Option A: Ollama Cloud (recommended, no local setup)
  1. Create an Ollama account at ollama.com
  2. Go to ollama.com/settings/keys
  3. Click "Create new key" and copy the API key

You'll use these settings:

LOOKIT_API_KEY=your-api-key-here
LOOKIT_MODEL=qwen3-vl:235b-cloud
LOOKIT_BASE_URL=https://ollama.com/v1
Option B: Ollama Local (requires local setup)
  1. Install Ollama: ollama.com/download
  2. Pull the model:
    ollama pull qwen3-vl
    
  3. Start Ollama (runs automatically after install, or run ollama serve)

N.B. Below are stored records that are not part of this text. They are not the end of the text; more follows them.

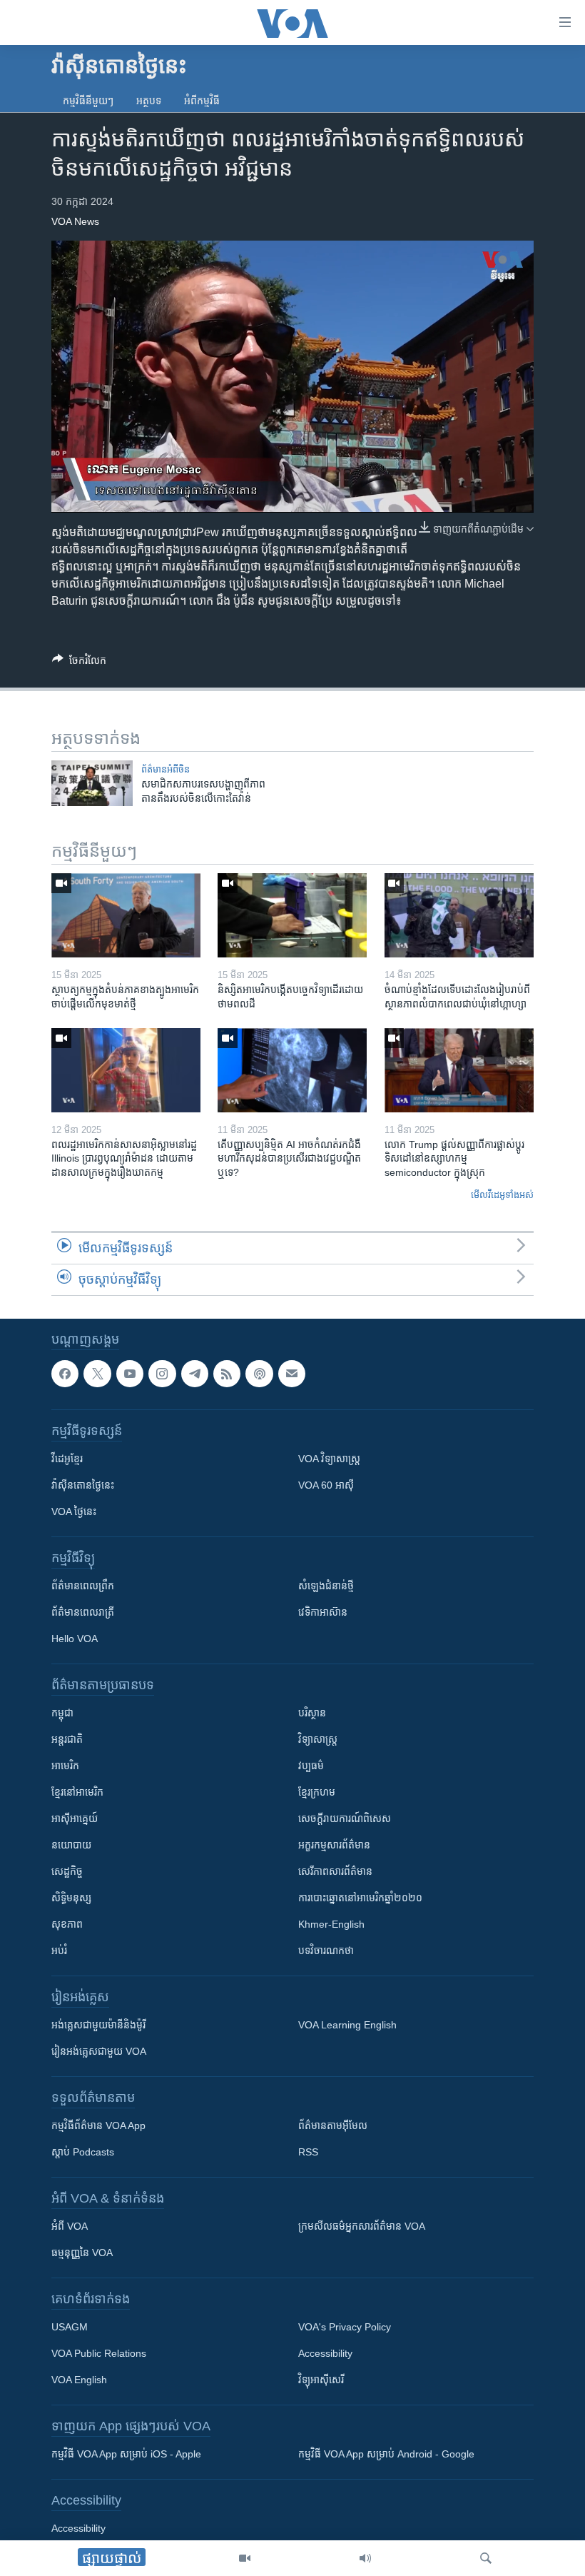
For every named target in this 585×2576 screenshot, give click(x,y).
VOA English (79, 2379)
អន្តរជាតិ (67, 1739)
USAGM (69, 2327)
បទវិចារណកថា (326, 1950)
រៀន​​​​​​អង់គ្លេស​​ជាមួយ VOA (98, 2051)
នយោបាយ (71, 1845)
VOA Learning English (347, 2025)
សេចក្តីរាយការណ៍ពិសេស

You'll use these settings:

LOOKIT_API_KEY=ollama
LOOKIT_MODEL=qwen3-vl
LOOKIT_BASE_URL=http://localhost:11434/v1
Option C: LM Studio (local GUI app)
  1. Download LM Studio: lmstudio.ai
  2. Search and download a Qwen3-VL model (e.g., qwen/qwen3-vl-8b)
  3. Start the local server (Server tab → Start Server)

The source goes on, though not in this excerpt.